The package has a single user facing class, Discretizer that can be instantiated with the following arguments.

  • min_obs (Optional[float], optional): Minimum number of observations required in a bin. Defaults to 5.
  • max_bins (Optional[int], optional): Maximum number of bins to split the variable into. Defaults to 10.
  • min_iv (Optional[float], optional): Minimum information value required to make a split. Defaults to 0.001.
  • min_pos (Optional[float], optional): Minimum number of records with a value of one that should be present in a split.

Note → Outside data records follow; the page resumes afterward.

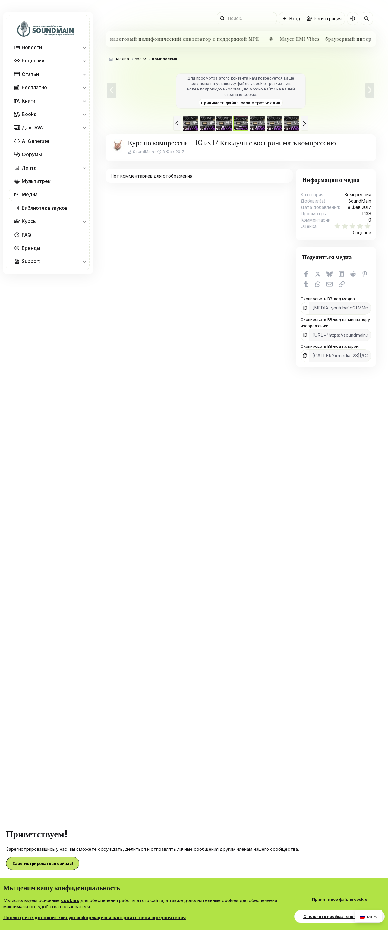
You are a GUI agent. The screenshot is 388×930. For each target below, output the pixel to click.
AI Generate (35, 141)
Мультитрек (36, 181)
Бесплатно (34, 87)
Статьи (30, 74)
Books (29, 114)
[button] (84, 47)
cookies (70, 900)
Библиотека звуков (45, 208)
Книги (28, 101)
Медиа (30, 194)
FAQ (26, 235)
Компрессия (357, 194)
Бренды (31, 248)
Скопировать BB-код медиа (328, 298)
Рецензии (33, 61)
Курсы (29, 221)
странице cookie (240, 94)
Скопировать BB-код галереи (329, 345)
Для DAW (33, 127)
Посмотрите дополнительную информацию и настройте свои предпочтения (94, 917)
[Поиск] (247, 18)
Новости (32, 47)
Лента (29, 168)
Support (31, 261)
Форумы (32, 154)
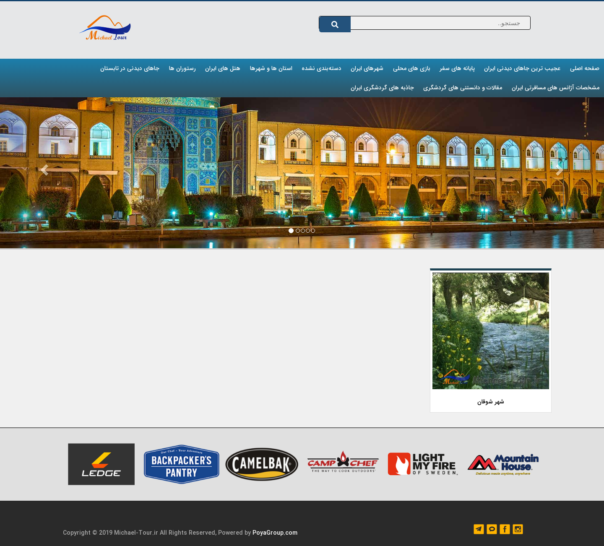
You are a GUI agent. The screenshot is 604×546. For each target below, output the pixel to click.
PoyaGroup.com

Defaults to 5.
  • mono (Optional[int], optional): The monotonicity required between the binned variable and the binary performance outcome. A value of -1 will result in negative correlation between the binned x and y variables, while a value of 1 will result in a positive correlation between the binned x variable and the y variable. Specifying a value of 0 will result in binning x, with no monotonicity constraint. If a value of None is specified the monotonicity will be determined the monotonicity of the first split. Defaults to None.

The fit method can be called on data and accepts the following parameters.

  • x (ArrayLike): An arraylike numeric field that will be discretized based on the values of y, and the constraints the Discretizer was initialized with.
  • y (ArrayLike): An arraylike binary field.
  • sample_weight (Optional[ArrayLike], optional): Optional sample weight array to be used when calculating the optimal breaks. Defaults to None.
  • exception_values (Optional[List[float]], optional): Optional list specifying exception values. These values are held out of the binning process, additionally, their respective weight of evidence, and summary information can be found in the exception_values_ attribute once the discretizer has been fit.

A np.nan value may be present in the list of possible exception values. If there are np.nan values present in the x variable, and np.nan is not listed as a possible exception value, an error will be raised. Additionally, an error will be raised if np.nan is found to be in y or the sample_weight arrays.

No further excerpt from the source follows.